Implementing the Enabling Good Lives approach to Disability Support Services on a national scale:

  • The Enabling Good Lives is centred on the ‘person, their strengths and aspirations’, and it’s an approach that works, as we’ve seen in the pilot regions.
  • This will fundamentally change disability support services for at least 43,000 disabled people, their families, whānau and communities, and will drive better life outcomes for disabled people at both the local and national level.
  • The EGL vision and principles were developed in 2011 by the disability community to underpin a new approach to disability support.
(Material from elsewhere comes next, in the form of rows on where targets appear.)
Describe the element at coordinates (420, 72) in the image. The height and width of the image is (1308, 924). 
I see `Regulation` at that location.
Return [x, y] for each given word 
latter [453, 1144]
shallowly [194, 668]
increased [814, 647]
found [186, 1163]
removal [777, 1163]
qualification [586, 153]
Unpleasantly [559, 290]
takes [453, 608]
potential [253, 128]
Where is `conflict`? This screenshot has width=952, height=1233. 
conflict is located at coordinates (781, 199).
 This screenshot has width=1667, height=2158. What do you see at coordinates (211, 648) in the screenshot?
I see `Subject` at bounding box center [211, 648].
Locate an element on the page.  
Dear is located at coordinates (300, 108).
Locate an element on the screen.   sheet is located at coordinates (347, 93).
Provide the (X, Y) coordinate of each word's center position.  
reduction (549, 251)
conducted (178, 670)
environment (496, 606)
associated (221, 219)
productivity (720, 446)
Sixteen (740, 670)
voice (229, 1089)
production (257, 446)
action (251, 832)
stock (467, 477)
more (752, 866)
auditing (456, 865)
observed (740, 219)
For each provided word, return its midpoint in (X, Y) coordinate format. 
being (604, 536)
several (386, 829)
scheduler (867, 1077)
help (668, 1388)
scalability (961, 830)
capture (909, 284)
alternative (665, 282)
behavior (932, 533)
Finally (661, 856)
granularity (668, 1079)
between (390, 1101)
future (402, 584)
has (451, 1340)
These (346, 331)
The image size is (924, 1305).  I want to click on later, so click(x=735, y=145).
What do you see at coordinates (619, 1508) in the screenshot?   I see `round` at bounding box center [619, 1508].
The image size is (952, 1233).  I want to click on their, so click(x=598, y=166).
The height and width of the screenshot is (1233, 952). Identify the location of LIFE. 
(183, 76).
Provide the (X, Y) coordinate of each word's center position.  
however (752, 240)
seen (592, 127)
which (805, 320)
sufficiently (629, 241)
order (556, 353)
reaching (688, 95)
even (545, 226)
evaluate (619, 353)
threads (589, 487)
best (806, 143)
Their vision since day one has been for disabled children and adults and their whānau to have greater choice and control over their supports and lives.
  • Positive outcomes include increased autonomy and social connectedness, improved quality of life, and better access to education and employment opportunities.
  • The demonstration projects also included higher engagement and take up of disability services from the marginalised groups including disabled Māori and Pacific peoples, in comparison with the current disability support system. Engagement with the system by tāngata whaikaha Māori and Pacific disabled people increased by 60 percent in Mana Whaikaha, and by 33 percent overall.